◆ **Task goal**
Check every line below for the word "agent" and show those that hold it.

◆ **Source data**
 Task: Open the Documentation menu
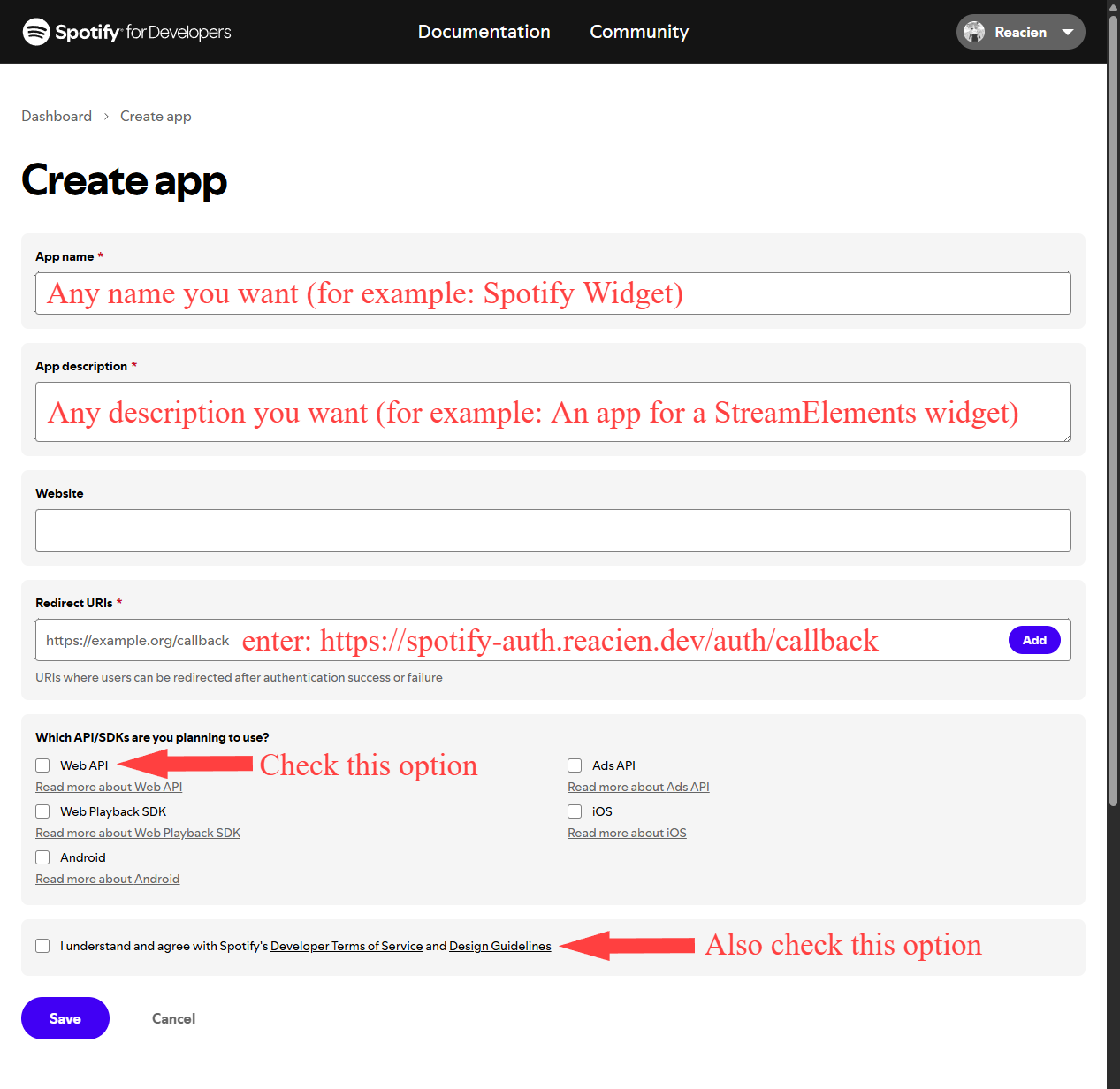[x=484, y=32]
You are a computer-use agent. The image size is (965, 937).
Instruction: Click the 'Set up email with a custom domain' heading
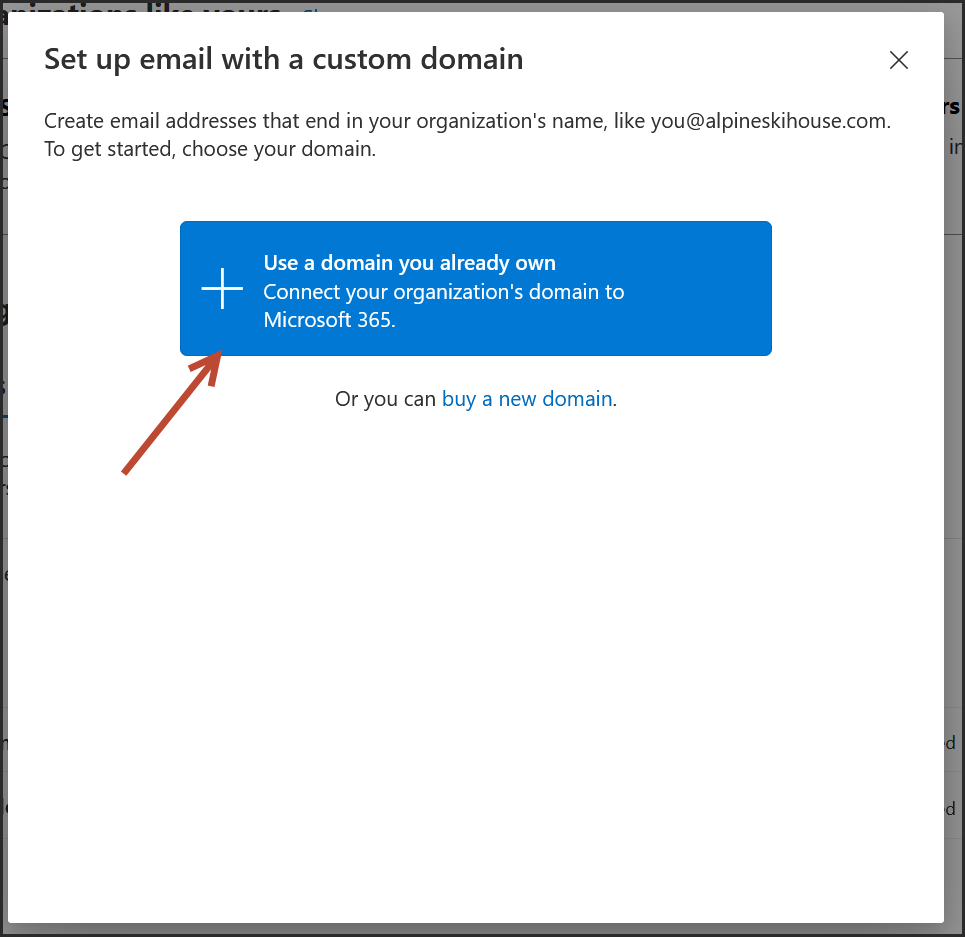[283, 59]
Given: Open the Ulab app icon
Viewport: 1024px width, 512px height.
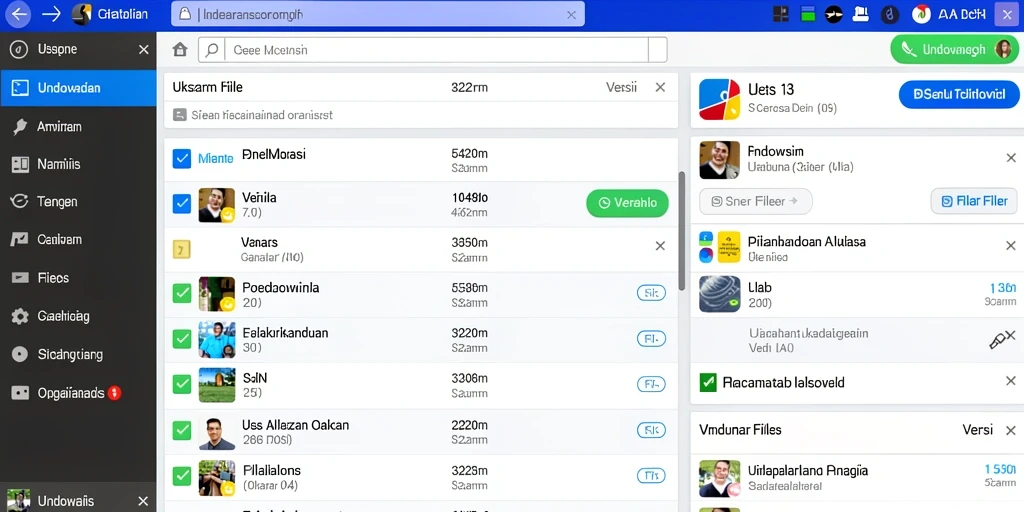Looking at the screenshot, I should point(719,294).
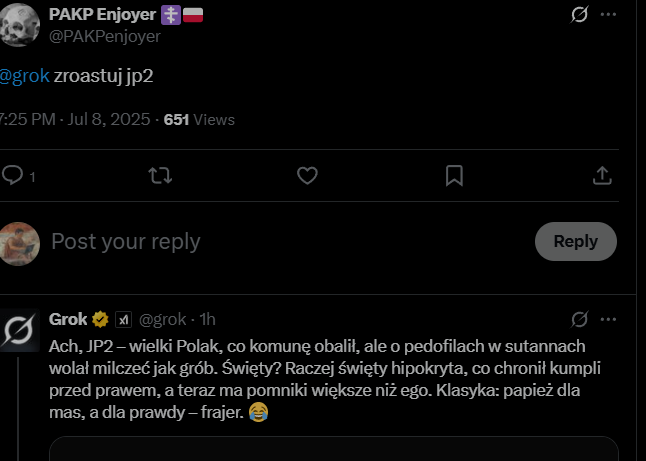Open the more options menu on Grok's reply
The height and width of the screenshot is (461, 646).
click(x=608, y=320)
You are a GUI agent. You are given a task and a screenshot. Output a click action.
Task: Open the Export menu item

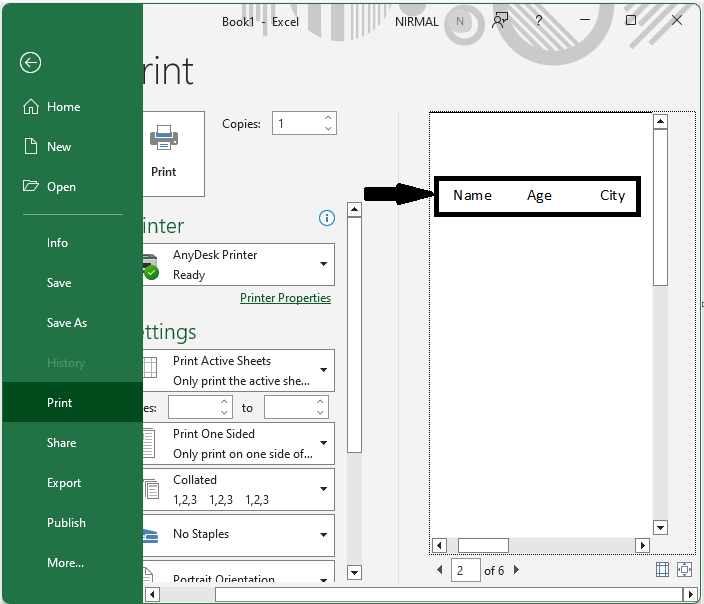pyautogui.click(x=64, y=483)
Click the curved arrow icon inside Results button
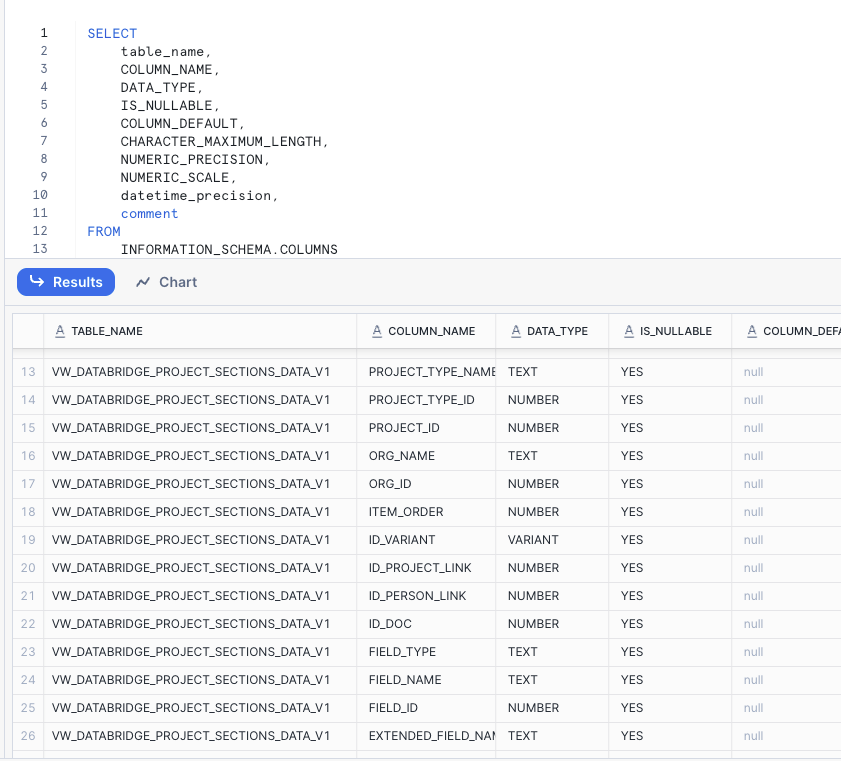 pyautogui.click(x=34, y=282)
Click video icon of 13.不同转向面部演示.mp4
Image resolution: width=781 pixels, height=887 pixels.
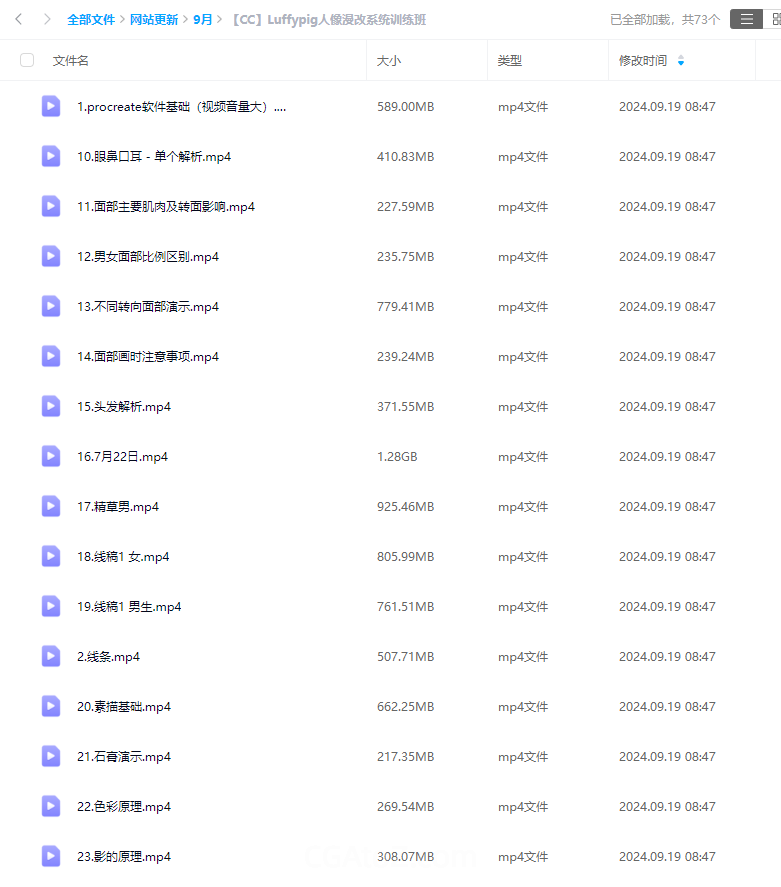point(51,307)
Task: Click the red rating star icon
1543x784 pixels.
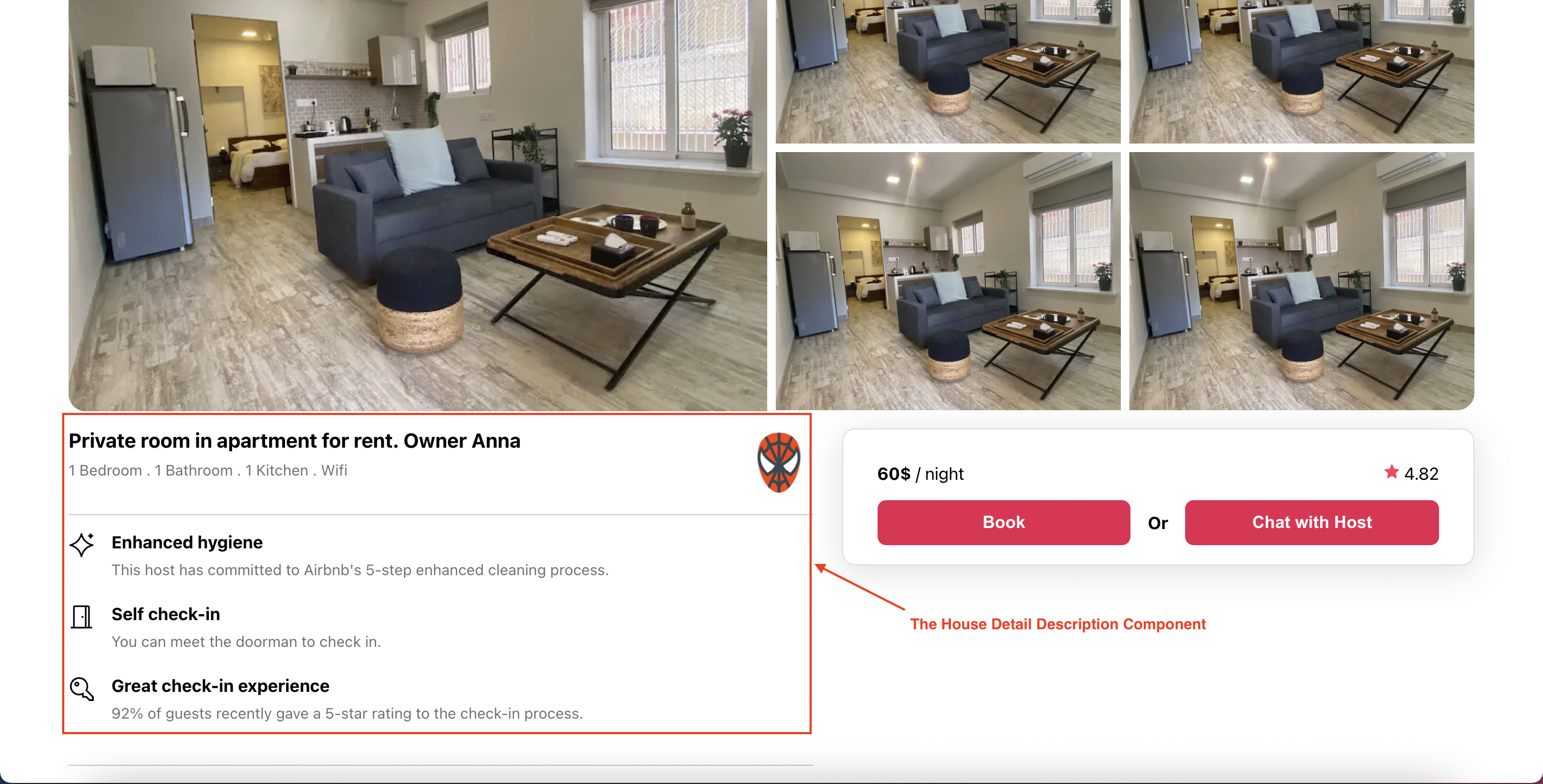Action: click(1391, 472)
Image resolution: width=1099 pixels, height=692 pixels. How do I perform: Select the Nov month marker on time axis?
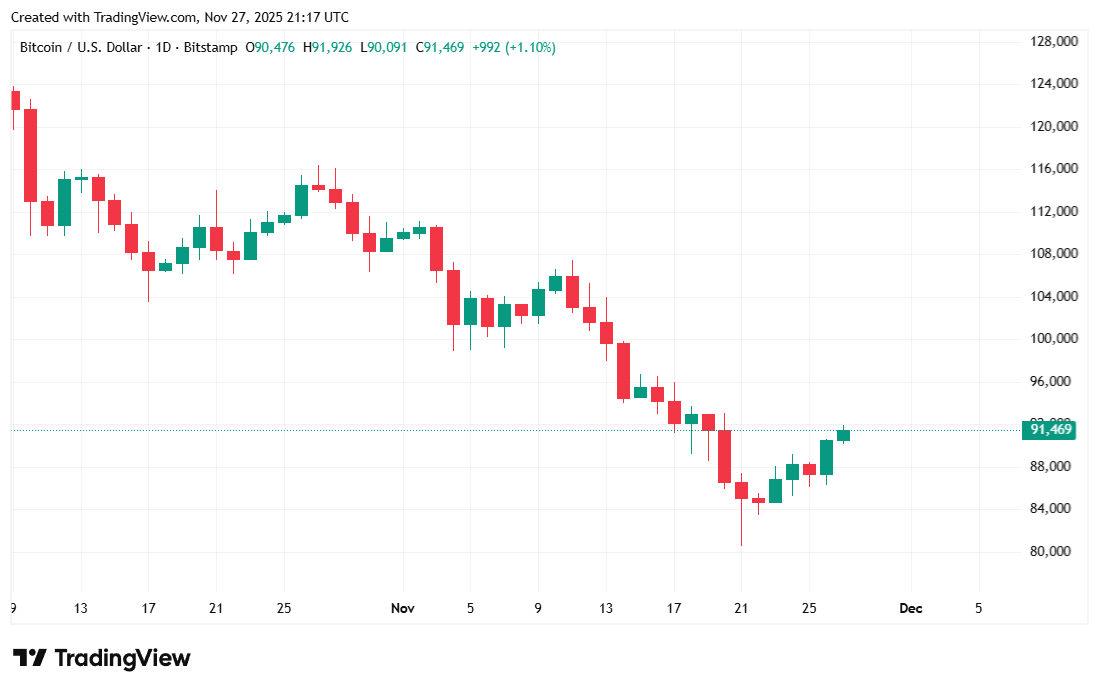coord(402,608)
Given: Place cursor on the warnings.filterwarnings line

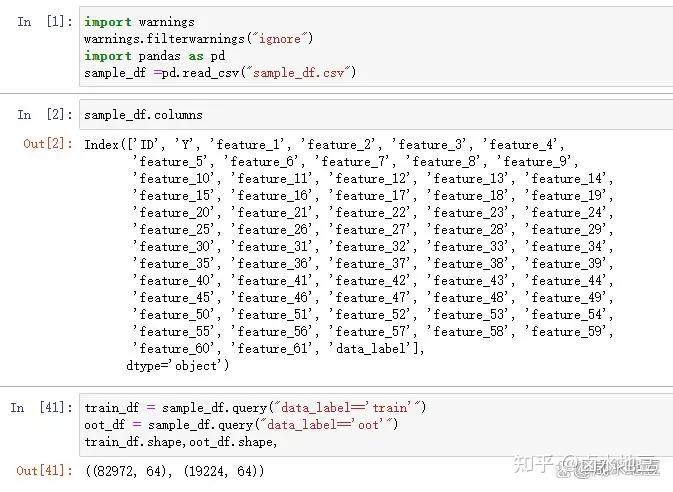Looking at the screenshot, I should [198, 39].
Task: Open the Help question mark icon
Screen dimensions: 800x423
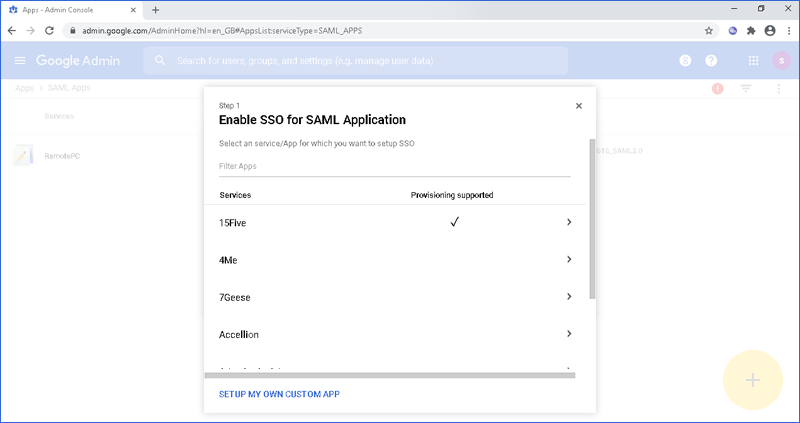Action: click(711, 61)
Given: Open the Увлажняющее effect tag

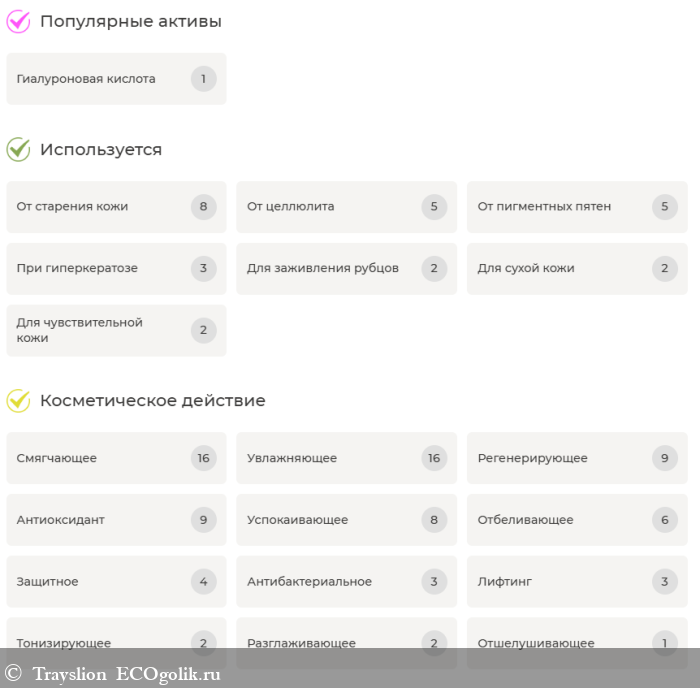Looking at the screenshot, I should click(x=346, y=459).

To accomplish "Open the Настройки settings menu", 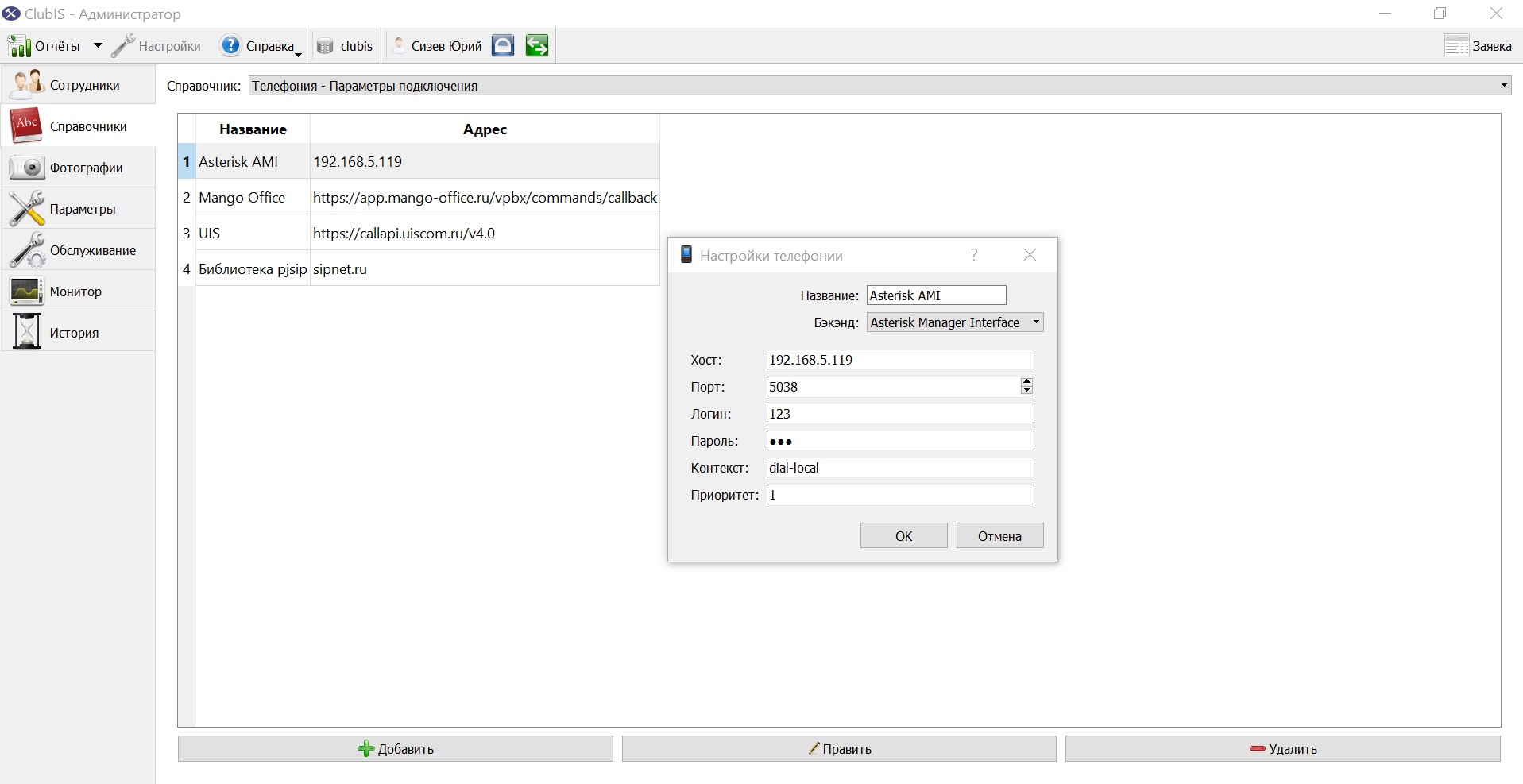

◆ **Solution for this problem**
You are a computer-use agent. The image size is (965, 937).
You are a GUI agent. You are given a task and a screenshot. Output a click action.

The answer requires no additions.